DBS has been linked to at least two projects in Vietnam, Van Phong 1 and Nghi Son 2, by media reports and climate activists.
The bank joins a long list of lenders that have put restrictions in recent years on lending to operations that mine or burn coal, including its Oversea-Chinese Banking Corp., which announced its plan to halt financing coal power plants earlier this week.
Read more here.
From PropertyGuru:
Swire Properties has launched its first residential project in Singapore designed by Thomas Heatherwick.

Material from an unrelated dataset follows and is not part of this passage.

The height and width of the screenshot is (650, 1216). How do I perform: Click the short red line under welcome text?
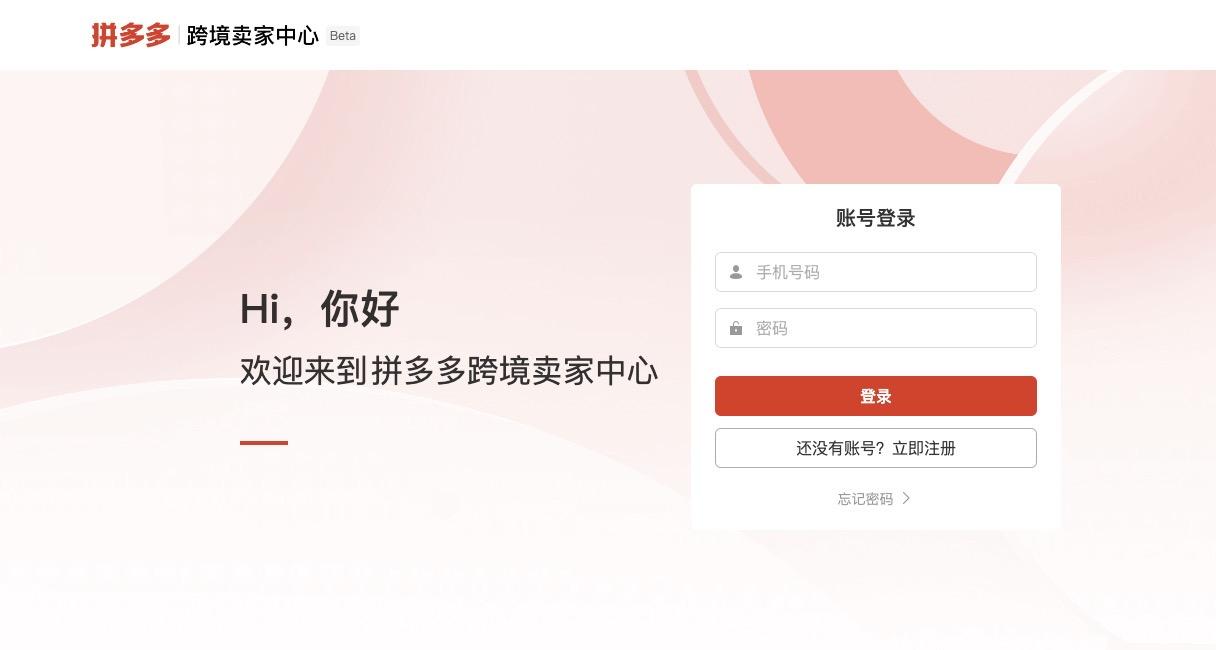tap(264, 442)
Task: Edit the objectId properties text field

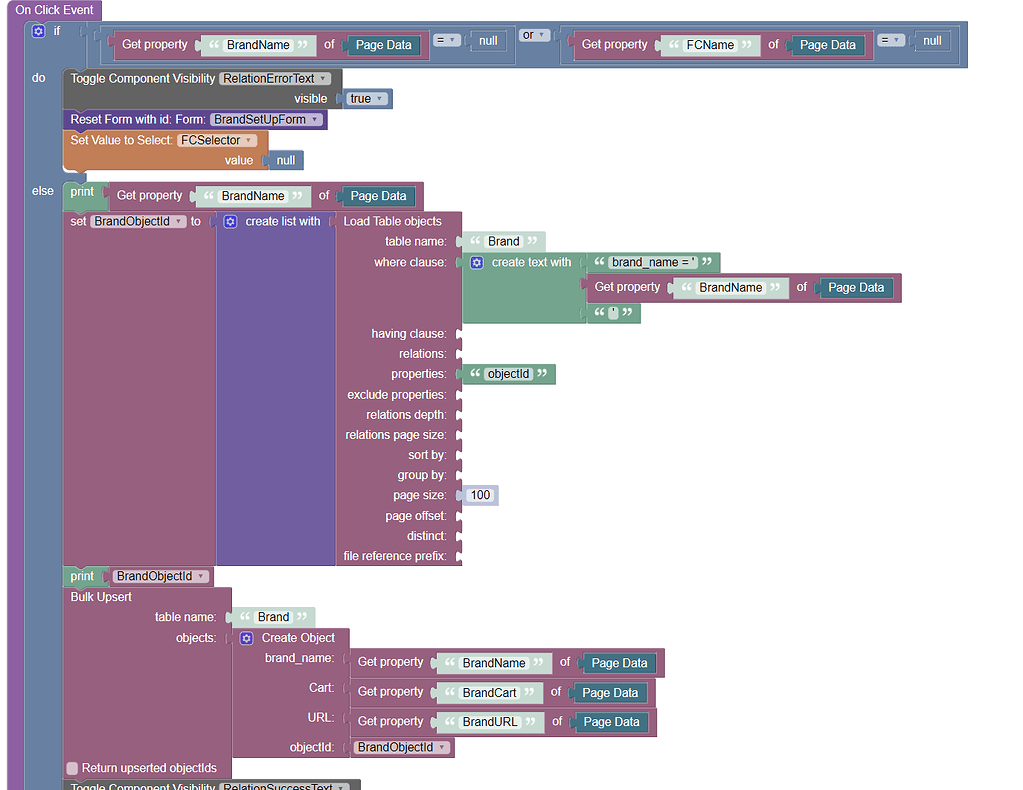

Dubbed EDEN, the project is Heatherwick’s first residential project in Asia. Located at 2 Draycott Park in District 10, the project only features 20 apartments. Each unit comes with four en-suite bedrooms and occupies an entire floor spanning over 3,000 sq ft.
Inspired by the city-state’s vision as a ‘city in a garden’, the project features hanging balconies as centrepieces, providing residents a ‘private garden in the sky’, complete privacy and unobstructed 270-degree views.
Read more here.
From Channel News Asia:
Starting 2020, the list of overseas medical schools whose graduates can practise in Singapore will shrink from 160 to 103. This comes after the Singapore Medical Council (SMC) reviewed the overseas medical schools with registrable basic medical qualifications.
The changes come as the need to recruit overseas-trained doctors abates, with total annual intakes from local medical schools rising from 300 in 2010 to about 500 in 2018.
"The impact of the increase in local medical school intake will be fully realised from 2023, when these students graduate," said MOH and SMC.